While county staff did not respond to several recent requests to explain their May actions, Hvizd spoke out at Thursday’s meeting. She said the commissioners had been briefed in private, which appeared sufficient to her.
“We don’t advise county commissioners in our emails and we don’t do it in public,” she said, adding that by failing to publicly state the reason for the action, staff did not do anything unethical.
By keeping the matter quiet, however, it passed without any protest from racing fans, who didn’t know it was even being contemplated and didn’t find out until October.
‘The correct legalese’
As commissioners deliberated, they appeared resigned to vote in favor of the warehouses.
Marino said she had experience racing on the track and had been working on solutions.

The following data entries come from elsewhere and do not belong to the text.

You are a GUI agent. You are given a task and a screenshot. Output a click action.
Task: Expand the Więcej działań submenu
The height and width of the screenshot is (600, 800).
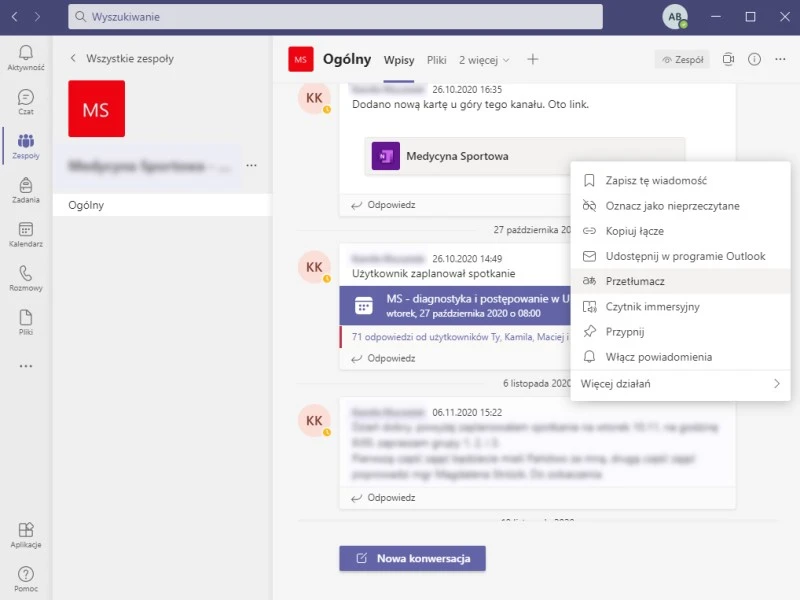680,383
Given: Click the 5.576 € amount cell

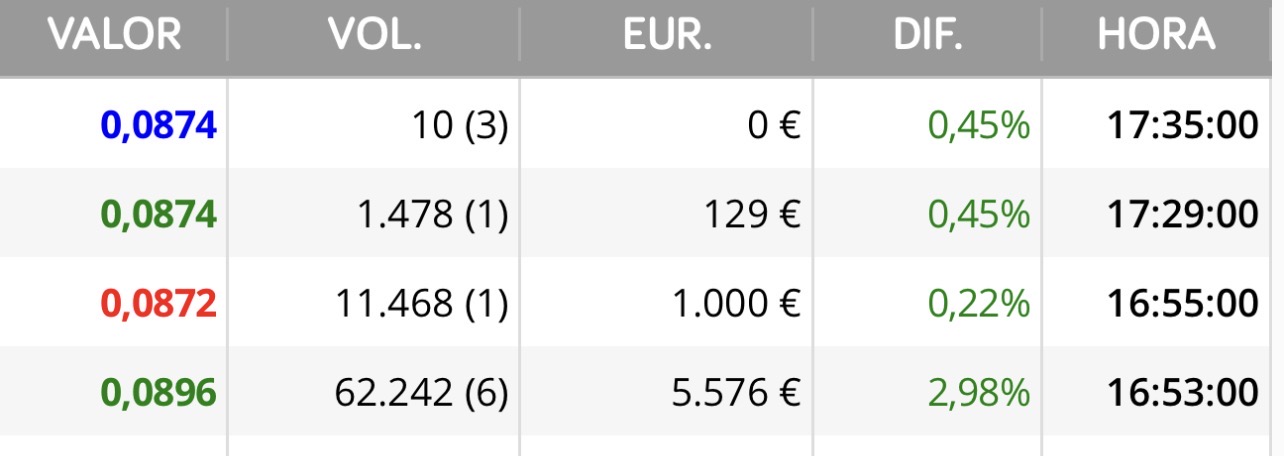Looking at the screenshot, I should point(737,392).

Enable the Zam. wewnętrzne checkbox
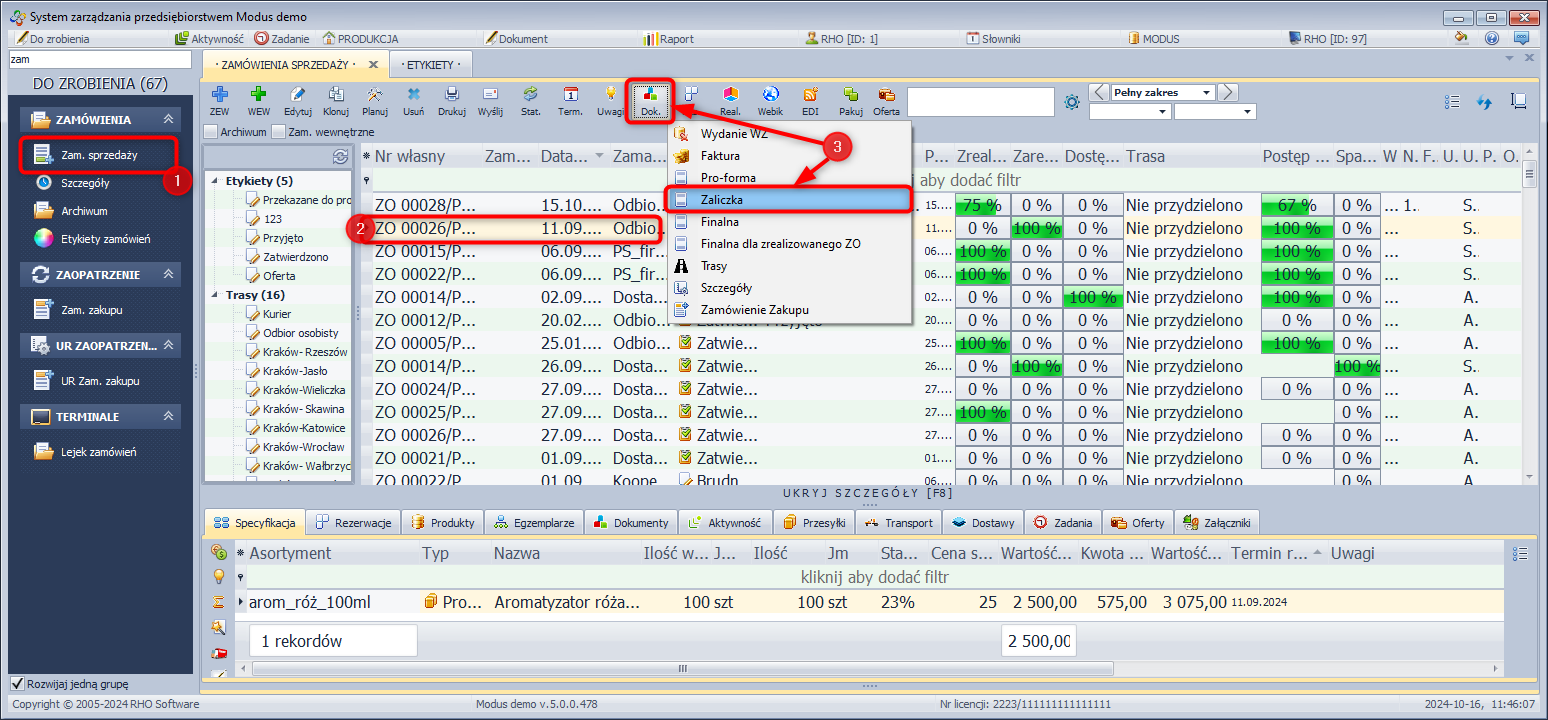pyautogui.click(x=278, y=131)
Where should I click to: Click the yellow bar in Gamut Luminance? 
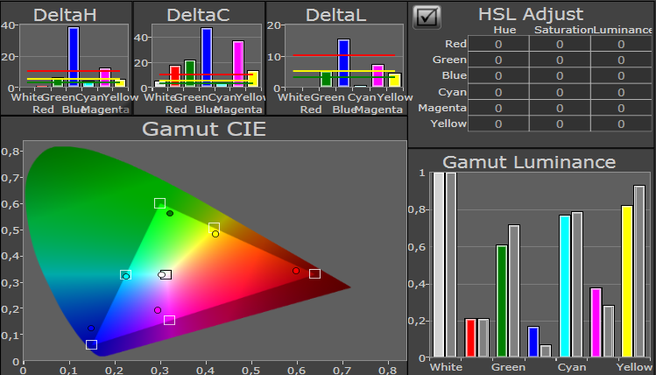tap(627, 281)
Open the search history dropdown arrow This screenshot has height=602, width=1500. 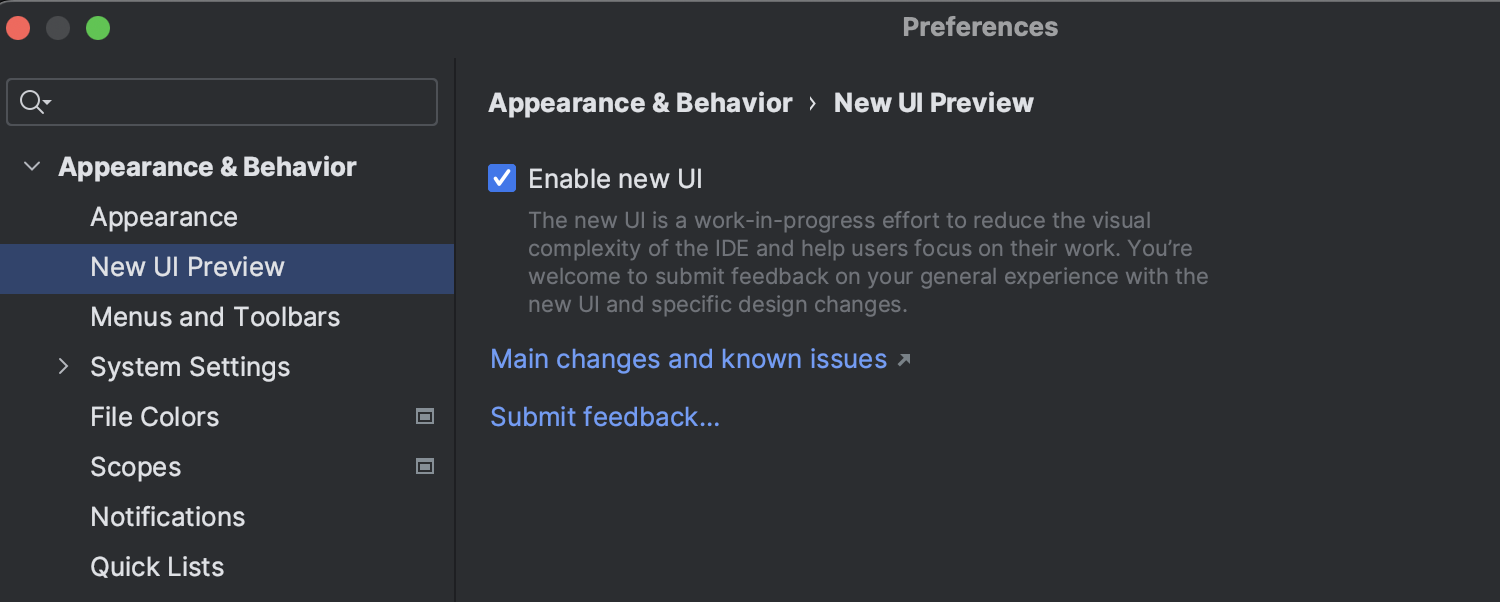click(x=47, y=103)
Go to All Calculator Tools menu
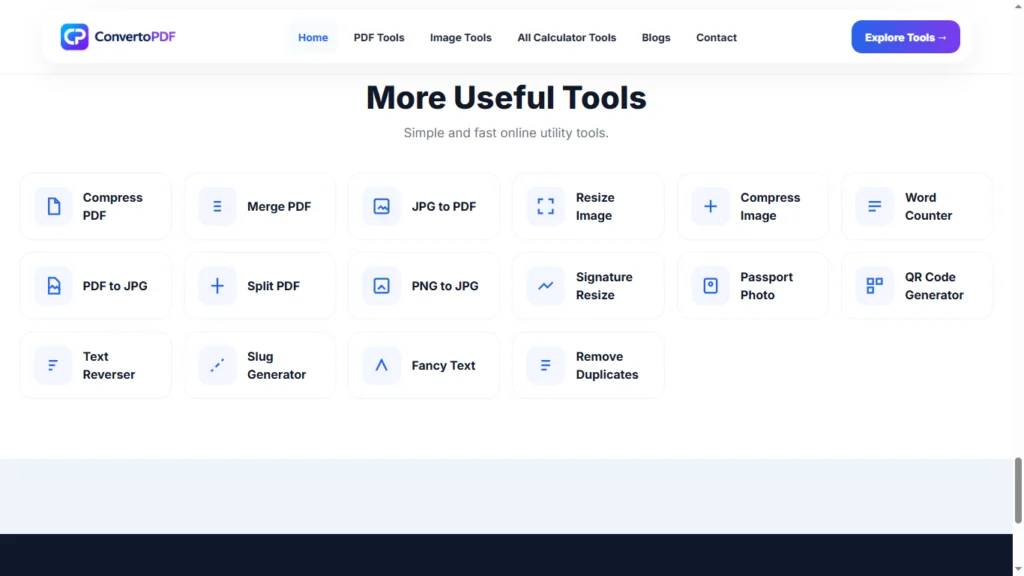1024x576 pixels. (x=567, y=38)
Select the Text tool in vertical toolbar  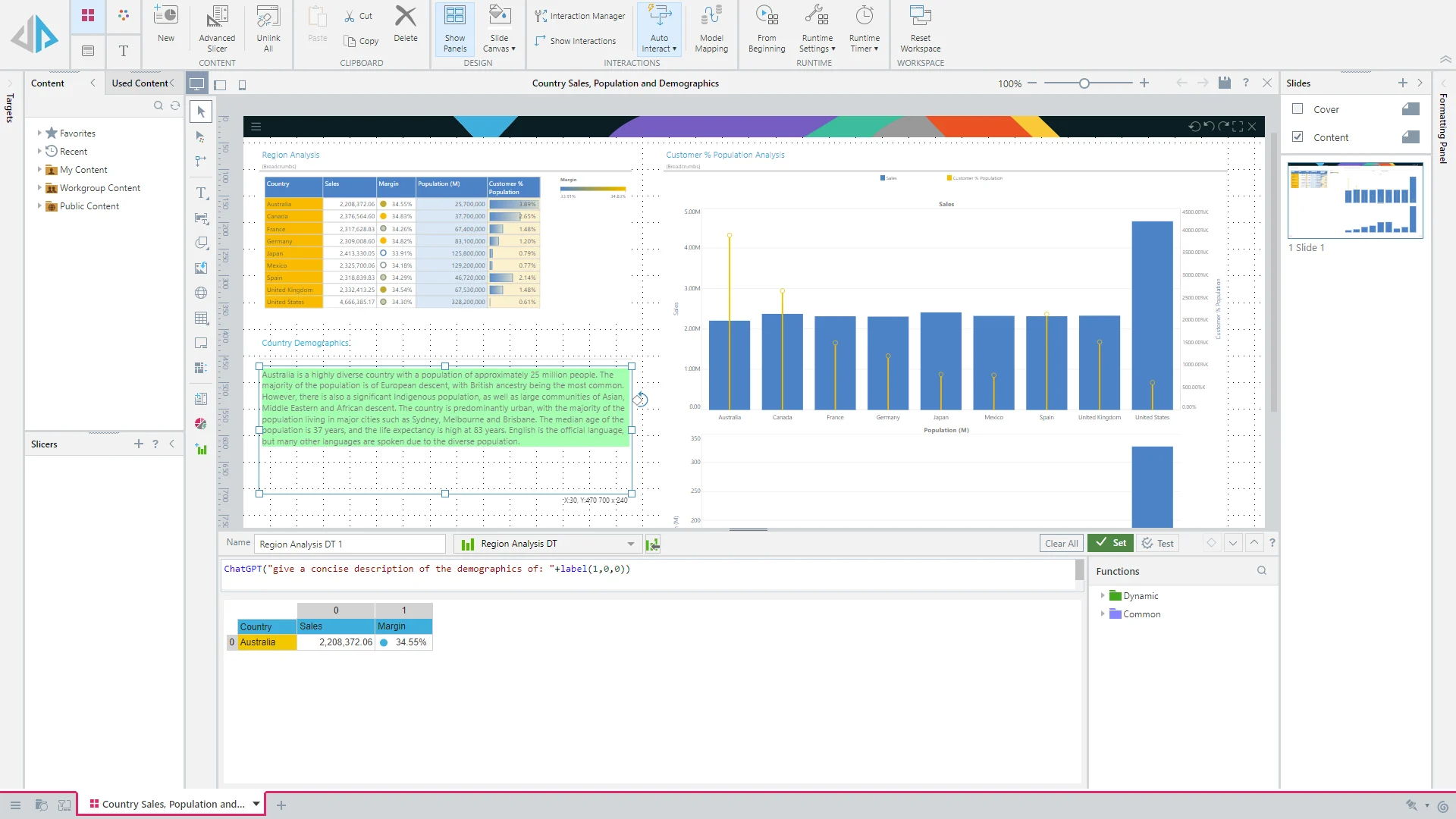201,193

“Your voices have all been heard,” she said. “We’re not trying to put racing out of business.”
Bottom line though, the county doesn’t have enough money to buy the property, Marino said, adding if 100 racing fans put up $1 million each, “we’re talking about a price of that much to do it.”
Baxter, who described herself as probably most “race friendly” among commissioners because she spends time at tracks with her husband and children, said she, too, couldn’t find a way to avoid the inevitable.
“I have asked question after question to find some substantial evidence to help you,” she told the racing fans. “I can’t tell you how much digging I have done. I just have not been able to find it.”
But when Marino’s motion failed, Baxter sprang forward with a motion to deny. Bernard seconded.
Warned that the move could lead to legal action, Sachs, a lawyer, urged them on.
“We have discretion as elected officials to reach decisions,” she said, “if we frame our denial with the correct legalese — magic words.”